Binet firmly declared that his test was never intended as, “a general device for ranking all pupils according to mental worth” (Binet, 1916). A single score, he emphasized, could not quantify intelligence. He went on to state that it would be a serious mistake to use what had come to be referred to as an IQ score as a definitive indication of a child’s intelligence.

Binet’s fear was that the IQ score would condemn children to a permanent assumption of stupidity, limiting their education and ability to support themselves.Overall, Binet stressed that intelligence progressed at variable rates, was malleable not fixed, could be altered by the environment, and was only able to be compared among children of the same background and education(Binet & Simon, 1916)

Unfortunately, it appears that on its way across the ocean Binet’s intelligence theory and warnings regarding interpretation got lost somewhere in the translation. It became clear that his concerns were well placed as some did misuse his scale for purposes he had never intended. The services for those children struggling to learn that he hoped would be employed would not materialize for several generations.

As noted in previous posts, the individual who emphasized the value of IQ scores and standardized test scores in general was Lewis Terman, whose ideas came to dominate schooling in our country:

Terman defined the primary benefits of this test, now called the Stanford Binet, as “curtailing the reproduction of feeble-mindedness and in the elimination of an enormous amount of crime, pauperism, and industrial inefficiency” (White, 2000). Now that the concept of eugenics had been bestowed with scientific merit through the endorsement of a respected Stanford Professor, the movement began to grow exponentially.

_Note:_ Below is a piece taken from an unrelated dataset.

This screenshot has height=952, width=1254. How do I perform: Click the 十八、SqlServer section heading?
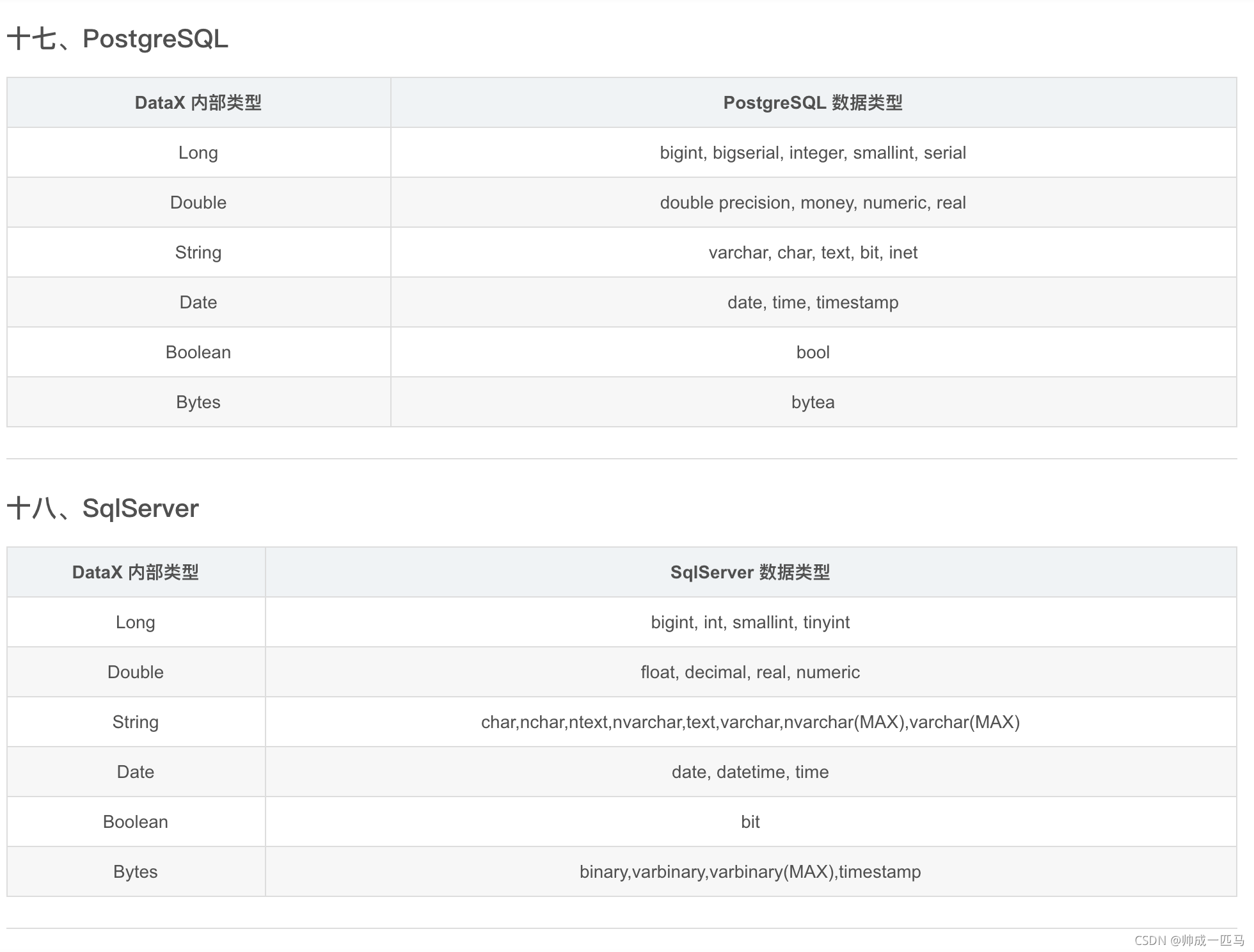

And the line from IQ tests to SAT tests to standardized achievement testing is linear and clear. Lewis Terman’s associate, Robert Yerkes, developed a standardized test used to sort military conscripts and one if his assistants, Princeton psychologist, Carl Brigham, designed the test that became the SAT. Like the IQ, the SAT originally had a narrow purpose: it was designed to identify “...academically gifted boys who did not come from the Eastern boarding schools” to attend Harvard. James Conant, Harvard’s President at the time, saw the SAT as a good proxy for “…pure intelligence, regardless of the quality of the taker’s high school education.”

The first standardized tests used at the State level was designed by Lewis Terman and two of his assistants.  Their initial purpose was “ test the accomplishments of school children in grades two through eight” but like other tests they assumed a broader purpose, especially when those calling for accountability emerged in the 1980s.

We now live in an era where the prevalence of data collected on each individual student combined with genome research make it possible to accomplish the kinds of coding plant breeder Willet Hays envisioned… a world where every child could be assigned an 11 digit code that would score their genetic lineage and make it possible to achieve the ultimate sorting-and-selecting the efficiency experts sought in the early 1920s. A chilling prospect… but one that seems increasingly plausible given our obsession with tests as a means of determining “merit”.